Yep, missing lines or columns is necessarily a problem between the LCD driver chip and the glass panel. If the lower ribbon cable was damaged, all characters on screen would have deformations.
I'd see if you can find a functional one with external damage or pen marked (unsurprisingly common with students). They go for not much cash and you can do a brain transplant fairly easily. Once the LCD goes on these they are nothing but trouble.
I buy and sell TI83/84s quite often. Its quite lucrative as there is a yearly cycle of sales and purchases as people leave and enter education respectively.

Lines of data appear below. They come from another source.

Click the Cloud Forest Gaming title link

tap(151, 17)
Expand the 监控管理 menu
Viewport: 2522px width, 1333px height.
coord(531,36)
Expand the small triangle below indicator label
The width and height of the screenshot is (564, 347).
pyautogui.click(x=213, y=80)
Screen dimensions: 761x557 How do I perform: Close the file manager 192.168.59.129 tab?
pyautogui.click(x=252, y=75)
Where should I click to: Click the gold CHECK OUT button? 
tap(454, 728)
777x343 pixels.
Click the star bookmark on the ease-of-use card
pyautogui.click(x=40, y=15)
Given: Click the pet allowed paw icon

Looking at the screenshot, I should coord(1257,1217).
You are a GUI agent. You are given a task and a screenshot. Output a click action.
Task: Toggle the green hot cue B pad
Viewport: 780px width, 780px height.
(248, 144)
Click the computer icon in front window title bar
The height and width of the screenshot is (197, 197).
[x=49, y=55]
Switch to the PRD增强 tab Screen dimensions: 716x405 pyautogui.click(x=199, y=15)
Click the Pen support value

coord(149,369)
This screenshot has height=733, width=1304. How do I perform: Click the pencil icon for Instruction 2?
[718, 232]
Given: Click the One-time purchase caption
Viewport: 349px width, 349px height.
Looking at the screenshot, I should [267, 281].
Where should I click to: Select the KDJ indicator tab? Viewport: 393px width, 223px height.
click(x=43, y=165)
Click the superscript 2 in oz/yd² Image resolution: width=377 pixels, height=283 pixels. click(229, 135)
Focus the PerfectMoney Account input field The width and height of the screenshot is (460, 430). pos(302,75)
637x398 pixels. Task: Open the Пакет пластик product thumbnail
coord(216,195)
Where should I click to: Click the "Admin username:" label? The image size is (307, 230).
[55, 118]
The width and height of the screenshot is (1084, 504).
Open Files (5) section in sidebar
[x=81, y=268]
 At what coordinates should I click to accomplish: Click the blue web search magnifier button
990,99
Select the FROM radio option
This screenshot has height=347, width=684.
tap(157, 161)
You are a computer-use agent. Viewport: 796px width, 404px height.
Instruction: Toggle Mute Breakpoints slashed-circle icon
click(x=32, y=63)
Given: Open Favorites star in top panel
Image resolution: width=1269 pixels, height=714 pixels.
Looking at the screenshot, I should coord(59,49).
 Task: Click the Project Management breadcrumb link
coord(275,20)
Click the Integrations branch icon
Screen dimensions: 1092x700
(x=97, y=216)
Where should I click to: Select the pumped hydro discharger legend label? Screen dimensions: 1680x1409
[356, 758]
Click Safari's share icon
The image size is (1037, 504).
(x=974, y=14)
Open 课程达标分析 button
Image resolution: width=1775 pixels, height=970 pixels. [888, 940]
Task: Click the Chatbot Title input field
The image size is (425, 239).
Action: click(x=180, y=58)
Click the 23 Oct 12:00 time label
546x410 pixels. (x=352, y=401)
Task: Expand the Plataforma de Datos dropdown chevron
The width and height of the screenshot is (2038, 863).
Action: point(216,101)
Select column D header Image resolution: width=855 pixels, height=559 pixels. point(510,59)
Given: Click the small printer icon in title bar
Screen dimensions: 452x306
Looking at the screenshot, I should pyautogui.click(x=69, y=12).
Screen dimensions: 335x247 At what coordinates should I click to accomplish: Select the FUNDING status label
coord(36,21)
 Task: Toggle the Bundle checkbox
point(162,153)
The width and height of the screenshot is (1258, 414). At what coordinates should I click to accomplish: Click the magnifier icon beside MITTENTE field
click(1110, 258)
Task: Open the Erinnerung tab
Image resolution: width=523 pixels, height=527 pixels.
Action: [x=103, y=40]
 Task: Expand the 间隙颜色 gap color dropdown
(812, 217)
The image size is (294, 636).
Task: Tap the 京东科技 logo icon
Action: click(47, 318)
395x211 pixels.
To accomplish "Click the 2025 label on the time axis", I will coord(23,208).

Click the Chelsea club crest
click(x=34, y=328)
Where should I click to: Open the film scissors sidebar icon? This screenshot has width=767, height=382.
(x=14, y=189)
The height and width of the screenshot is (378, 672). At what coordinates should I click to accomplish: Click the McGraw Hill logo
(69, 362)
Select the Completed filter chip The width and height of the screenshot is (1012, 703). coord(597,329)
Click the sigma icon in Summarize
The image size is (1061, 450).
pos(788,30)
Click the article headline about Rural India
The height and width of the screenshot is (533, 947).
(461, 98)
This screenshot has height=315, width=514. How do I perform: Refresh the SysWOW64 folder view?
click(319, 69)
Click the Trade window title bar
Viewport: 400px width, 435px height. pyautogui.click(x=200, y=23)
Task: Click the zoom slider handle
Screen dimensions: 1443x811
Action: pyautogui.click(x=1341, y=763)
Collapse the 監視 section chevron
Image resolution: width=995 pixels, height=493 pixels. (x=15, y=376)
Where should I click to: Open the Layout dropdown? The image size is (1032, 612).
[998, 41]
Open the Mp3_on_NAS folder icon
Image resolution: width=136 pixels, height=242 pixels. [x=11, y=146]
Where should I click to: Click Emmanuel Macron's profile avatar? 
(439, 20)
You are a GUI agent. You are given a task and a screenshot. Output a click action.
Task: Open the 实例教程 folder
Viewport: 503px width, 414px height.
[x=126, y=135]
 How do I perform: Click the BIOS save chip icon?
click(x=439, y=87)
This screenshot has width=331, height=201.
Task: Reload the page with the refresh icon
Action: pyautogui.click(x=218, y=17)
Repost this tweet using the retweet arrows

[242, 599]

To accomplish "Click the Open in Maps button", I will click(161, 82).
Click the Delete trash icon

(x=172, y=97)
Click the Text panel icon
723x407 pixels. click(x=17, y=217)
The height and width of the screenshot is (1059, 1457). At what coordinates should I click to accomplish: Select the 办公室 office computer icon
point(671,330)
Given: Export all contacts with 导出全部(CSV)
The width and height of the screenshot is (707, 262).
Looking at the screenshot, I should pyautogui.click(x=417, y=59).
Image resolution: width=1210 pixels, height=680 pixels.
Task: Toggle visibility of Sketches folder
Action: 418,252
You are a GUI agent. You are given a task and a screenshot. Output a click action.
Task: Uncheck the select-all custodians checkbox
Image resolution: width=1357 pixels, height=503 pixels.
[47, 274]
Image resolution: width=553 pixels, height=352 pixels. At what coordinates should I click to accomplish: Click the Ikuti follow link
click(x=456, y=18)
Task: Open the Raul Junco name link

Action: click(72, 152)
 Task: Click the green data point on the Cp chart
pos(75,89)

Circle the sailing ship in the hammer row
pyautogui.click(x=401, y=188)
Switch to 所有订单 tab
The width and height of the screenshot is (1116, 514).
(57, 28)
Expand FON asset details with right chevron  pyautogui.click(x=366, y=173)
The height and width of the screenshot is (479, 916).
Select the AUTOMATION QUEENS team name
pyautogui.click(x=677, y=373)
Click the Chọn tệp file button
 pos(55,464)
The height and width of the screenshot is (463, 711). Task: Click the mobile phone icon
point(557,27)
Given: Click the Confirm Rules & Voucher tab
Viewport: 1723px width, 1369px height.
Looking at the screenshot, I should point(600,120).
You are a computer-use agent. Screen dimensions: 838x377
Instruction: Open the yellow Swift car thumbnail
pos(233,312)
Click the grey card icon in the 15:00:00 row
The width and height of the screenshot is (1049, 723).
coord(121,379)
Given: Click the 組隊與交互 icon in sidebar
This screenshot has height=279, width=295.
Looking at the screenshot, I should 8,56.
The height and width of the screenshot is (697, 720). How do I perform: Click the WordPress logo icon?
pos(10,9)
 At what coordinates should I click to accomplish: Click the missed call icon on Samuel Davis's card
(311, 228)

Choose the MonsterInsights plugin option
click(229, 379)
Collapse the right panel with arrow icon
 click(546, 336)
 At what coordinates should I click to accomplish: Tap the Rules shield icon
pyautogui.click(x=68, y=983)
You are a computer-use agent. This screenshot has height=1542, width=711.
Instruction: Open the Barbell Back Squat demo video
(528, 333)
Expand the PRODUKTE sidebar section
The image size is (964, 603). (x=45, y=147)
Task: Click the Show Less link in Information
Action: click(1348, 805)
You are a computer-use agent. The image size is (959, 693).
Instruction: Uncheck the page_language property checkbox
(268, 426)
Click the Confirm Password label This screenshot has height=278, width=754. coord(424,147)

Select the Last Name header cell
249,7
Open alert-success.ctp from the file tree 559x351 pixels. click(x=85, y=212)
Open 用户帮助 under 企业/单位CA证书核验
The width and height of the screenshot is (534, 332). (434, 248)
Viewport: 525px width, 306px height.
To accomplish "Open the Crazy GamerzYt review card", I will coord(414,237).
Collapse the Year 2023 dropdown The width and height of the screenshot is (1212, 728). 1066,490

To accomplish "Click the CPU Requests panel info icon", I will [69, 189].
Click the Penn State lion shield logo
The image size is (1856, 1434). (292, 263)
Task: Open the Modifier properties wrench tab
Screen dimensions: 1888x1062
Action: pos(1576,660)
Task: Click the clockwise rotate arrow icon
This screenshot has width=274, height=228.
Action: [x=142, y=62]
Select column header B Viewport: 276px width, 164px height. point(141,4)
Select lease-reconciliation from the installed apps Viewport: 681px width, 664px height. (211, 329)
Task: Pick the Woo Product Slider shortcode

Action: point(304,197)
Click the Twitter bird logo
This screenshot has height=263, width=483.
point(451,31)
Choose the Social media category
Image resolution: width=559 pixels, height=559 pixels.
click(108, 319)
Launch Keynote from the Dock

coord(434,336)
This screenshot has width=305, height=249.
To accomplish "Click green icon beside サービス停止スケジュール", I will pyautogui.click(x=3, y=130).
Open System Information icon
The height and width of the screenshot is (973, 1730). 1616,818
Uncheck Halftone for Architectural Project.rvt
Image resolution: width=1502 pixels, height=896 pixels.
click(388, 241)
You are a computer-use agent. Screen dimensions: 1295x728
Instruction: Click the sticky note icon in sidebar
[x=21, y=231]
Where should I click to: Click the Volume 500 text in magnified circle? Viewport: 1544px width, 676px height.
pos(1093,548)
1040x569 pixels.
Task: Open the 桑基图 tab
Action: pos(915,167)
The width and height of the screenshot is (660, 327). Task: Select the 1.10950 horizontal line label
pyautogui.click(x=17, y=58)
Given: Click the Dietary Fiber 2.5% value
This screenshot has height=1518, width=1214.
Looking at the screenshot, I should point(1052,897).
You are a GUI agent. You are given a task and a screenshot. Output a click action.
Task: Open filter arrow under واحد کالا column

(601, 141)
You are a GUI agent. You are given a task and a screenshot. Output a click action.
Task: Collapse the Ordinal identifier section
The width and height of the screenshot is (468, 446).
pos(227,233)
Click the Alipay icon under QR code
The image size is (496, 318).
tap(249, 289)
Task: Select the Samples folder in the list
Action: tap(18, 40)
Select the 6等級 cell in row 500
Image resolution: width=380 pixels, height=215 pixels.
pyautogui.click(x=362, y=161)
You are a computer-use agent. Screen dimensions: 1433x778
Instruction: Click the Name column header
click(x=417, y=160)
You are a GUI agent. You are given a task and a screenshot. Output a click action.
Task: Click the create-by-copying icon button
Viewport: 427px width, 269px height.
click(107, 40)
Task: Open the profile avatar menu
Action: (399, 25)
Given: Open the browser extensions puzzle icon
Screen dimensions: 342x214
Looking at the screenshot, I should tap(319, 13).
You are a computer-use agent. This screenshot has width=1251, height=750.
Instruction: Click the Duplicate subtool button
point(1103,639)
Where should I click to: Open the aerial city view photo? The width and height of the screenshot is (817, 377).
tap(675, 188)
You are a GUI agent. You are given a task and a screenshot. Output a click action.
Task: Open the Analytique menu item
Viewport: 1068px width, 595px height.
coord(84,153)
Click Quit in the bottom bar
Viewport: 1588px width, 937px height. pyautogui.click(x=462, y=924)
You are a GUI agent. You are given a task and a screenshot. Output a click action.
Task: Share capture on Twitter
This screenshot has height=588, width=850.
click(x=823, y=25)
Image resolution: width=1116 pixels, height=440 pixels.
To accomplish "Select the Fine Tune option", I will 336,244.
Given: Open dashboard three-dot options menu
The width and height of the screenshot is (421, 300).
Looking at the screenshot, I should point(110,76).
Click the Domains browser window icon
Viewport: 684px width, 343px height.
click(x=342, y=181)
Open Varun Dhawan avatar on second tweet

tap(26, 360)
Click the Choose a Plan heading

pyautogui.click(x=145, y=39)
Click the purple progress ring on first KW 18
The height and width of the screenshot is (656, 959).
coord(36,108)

It's not that simple. There have been five or six different versions of the TI-83+, they all have minor variations on the display module. Some are 3.3V and other 5V. Some of them have the LCD controller circuitry on the main board and other have the same circuitry on the display module. There is a lot of info about that on datamath.org
I love using TI graphic calculators, I have several, but the quality of those LCD displays is just pure shit. They're selling them for around 100$, for a z80 CPU with an LCD, and still every new version does something to cut down the costs. The very first TI-83+ I owned as a kid developed the same problem where a line was missing. I tried heating the glass connection but looking very closely I found that the transparent ITO track on the glass for the missing line was simply cut just before arriving at the ribbon cable. I guess it was barely making contact, until one day it stopped conducting at all.
You could try to find a broken TI-83 and transplant the screen. But really it's not worth it. 90% of broken calculators you'll see will have LCD problems too. And even if you find one, you'll still have to pay something like 5 or 10$ for it. I don't know if it's the case everywhere, but here I can often buy used TI-83 for like 15 euros.